Traditional risk of ruin says, for a 300 bet bankroll:

ror = exp(-2*w*b/s^2) = exp(-2*1.5*300/289) = 4.44%

This is the risk of ruin if your TRUE win rate is 1.5 bb/100 and your TRUE standard deviation is 17 bb/100.

But you don't really know your true win rate, and you don't have enough of a sample to conclude that it's really super close to those numbers. Instead, we can approximate your win rate by another normal distribution. Suppose your win rate is a random variable with mean w and standard deviation that we can calculate:

s_w = 17/(sqrt(225)) = 1.1333

If we assume your win rate is distributed normally (it isn't, but it's a better approximation than assuming your win rate is exact), then we can do better by calculating your RoR for all the points in that distribution and summing them by their weights. To do this we use calculus, as in our book, and arrive at the RoRU formula:

roru = r(w,b)*(exp(2b^2(s_w^2/s^4)))(phi(w - 2b(s_w^2/s^2)) + phi(-w/s_w)
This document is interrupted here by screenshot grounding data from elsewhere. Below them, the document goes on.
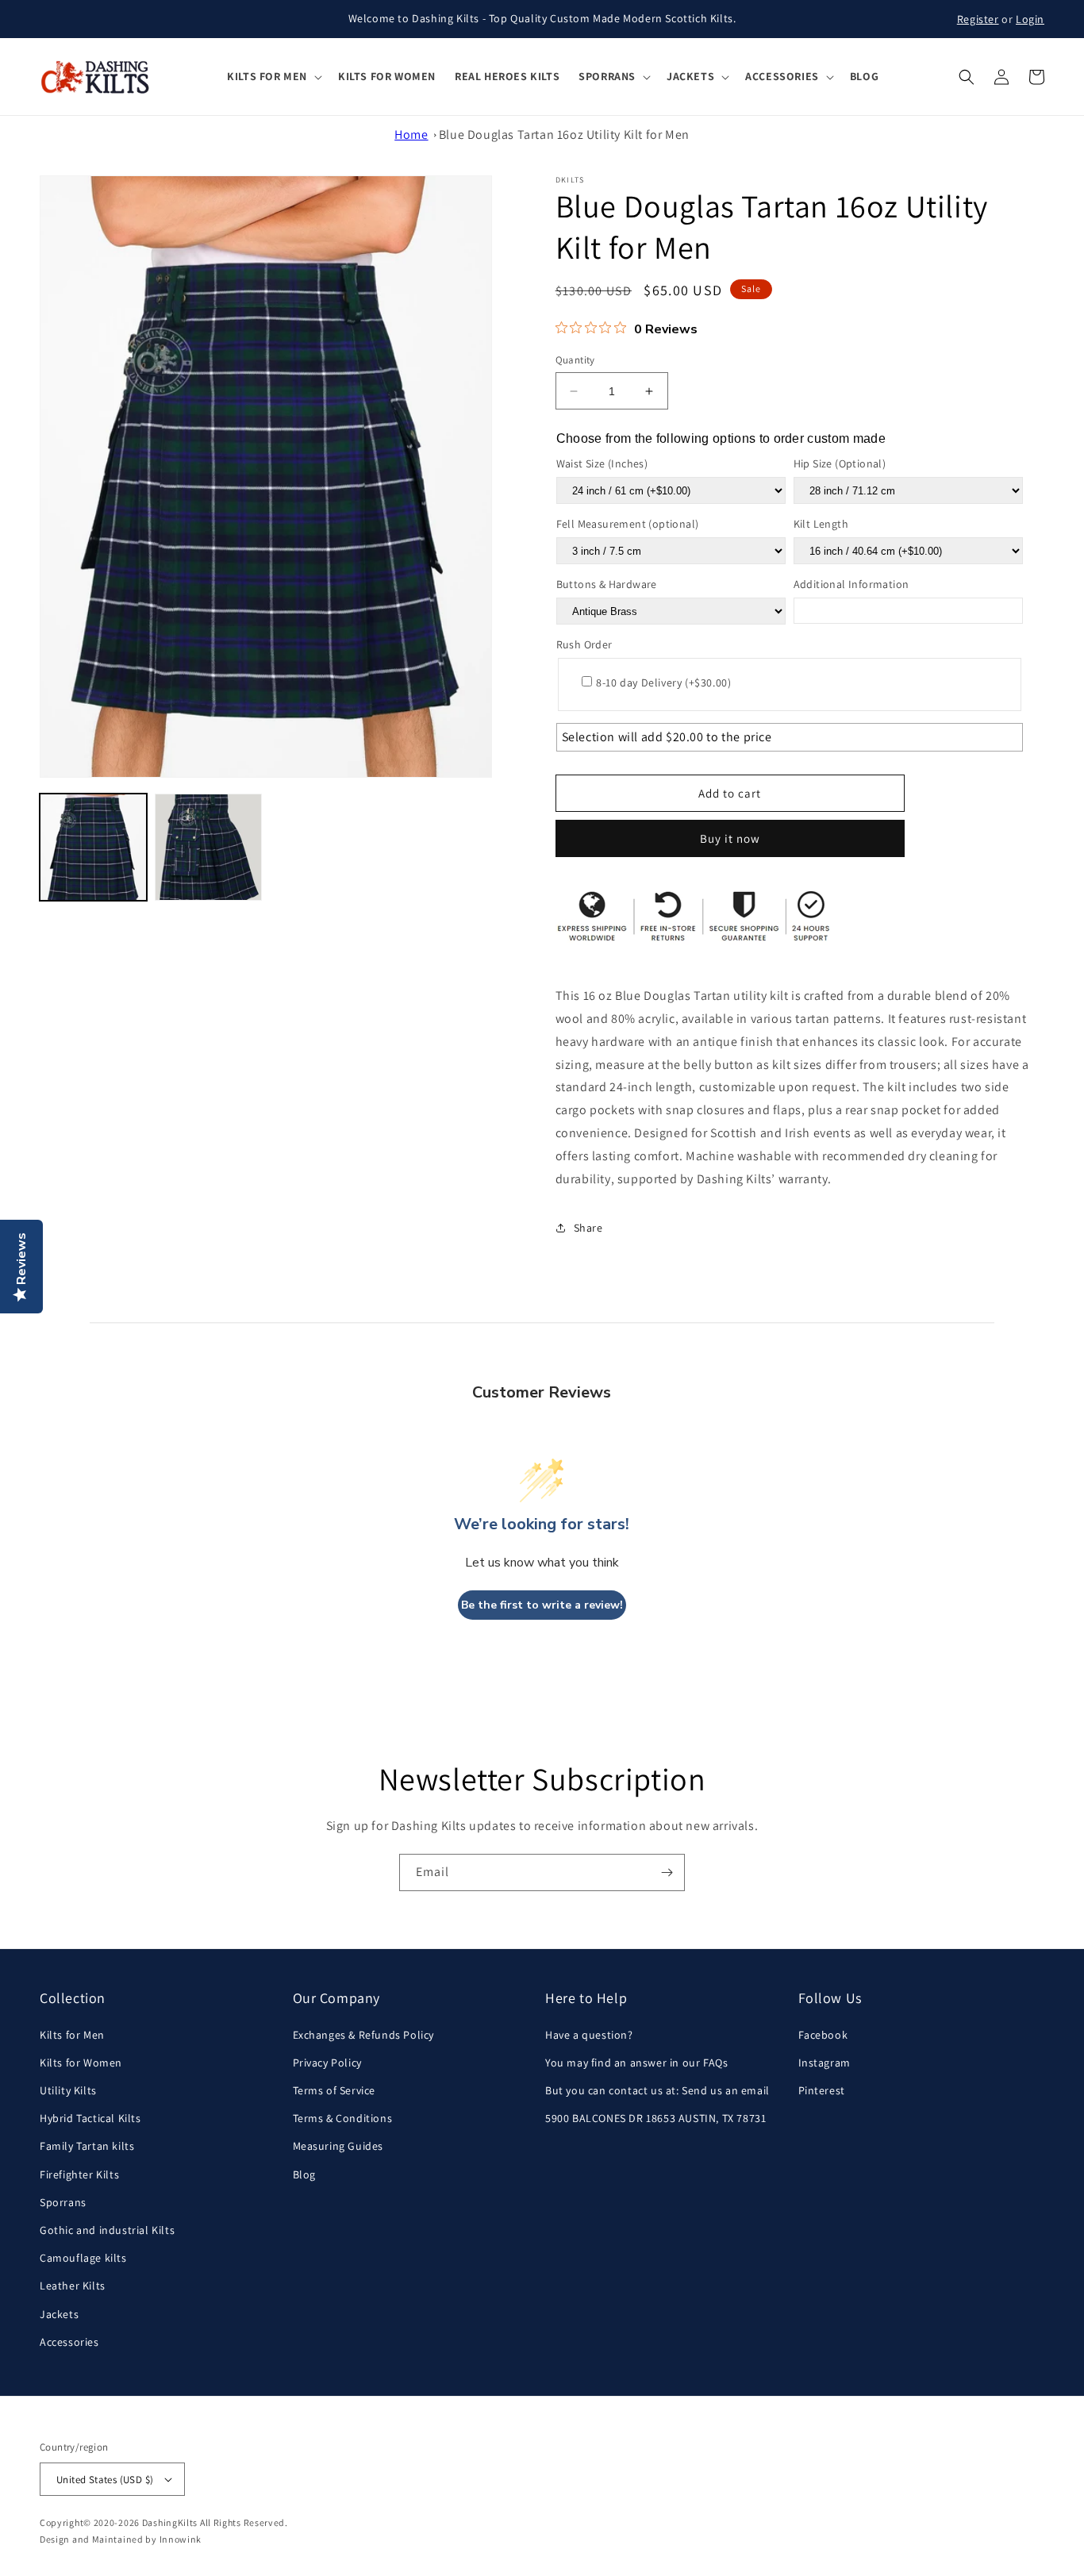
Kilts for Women (81, 2062)
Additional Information (851, 584)
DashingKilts (170, 2522)
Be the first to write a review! (542, 1605)
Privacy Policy (327, 2062)
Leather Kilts (73, 2285)
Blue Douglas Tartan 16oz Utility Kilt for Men (564, 134)
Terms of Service (334, 2090)
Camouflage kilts (83, 2258)
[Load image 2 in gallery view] (208, 847)
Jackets (59, 2314)
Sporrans (63, 2202)
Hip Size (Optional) (840, 463)
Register (978, 19)
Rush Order (584, 644)
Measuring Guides (338, 2146)
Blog (304, 2174)
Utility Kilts (68, 2090)
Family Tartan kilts (87, 2146)
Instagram (824, 2062)
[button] (273, 76)
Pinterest (821, 2090)
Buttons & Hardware (606, 584)
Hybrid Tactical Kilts (90, 2118)
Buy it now (730, 838)
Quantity (575, 360)
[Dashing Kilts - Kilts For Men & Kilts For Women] (95, 76)
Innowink (181, 2539)
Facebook (823, 2035)
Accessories (69, 2342)
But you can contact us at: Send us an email (657, 2090)
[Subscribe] (666, 1872)
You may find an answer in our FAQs (636, 2062)
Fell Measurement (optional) (627, 524)
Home (411, 134)
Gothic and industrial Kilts (107, 2230)
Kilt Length (821, 524)
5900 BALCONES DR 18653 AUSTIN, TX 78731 (655, 2118)
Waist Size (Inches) (602, 463)
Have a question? (589, 2035)
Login (1030, 19)
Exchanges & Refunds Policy (364, 2035)
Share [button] (588, 1228)
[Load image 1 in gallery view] (93, 847)
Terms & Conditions (343, 2118)
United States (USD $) (104, 2479)
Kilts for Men (72, 2035)
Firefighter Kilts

which if I've done the math right, comes out to 17.89%.

This reflects the uncertainty about our win rate -- the base RoR is our risk of ruin if we are 100% accurate on our win rate and standard deviation. But here we might have just overperformed our expectation - we're only about 1.5 standard deviations away from zero. And at w=zero, risk of ruin is 100%, while at w = 3.0 (the other side), risk of ruin only goes down by, say, 3%.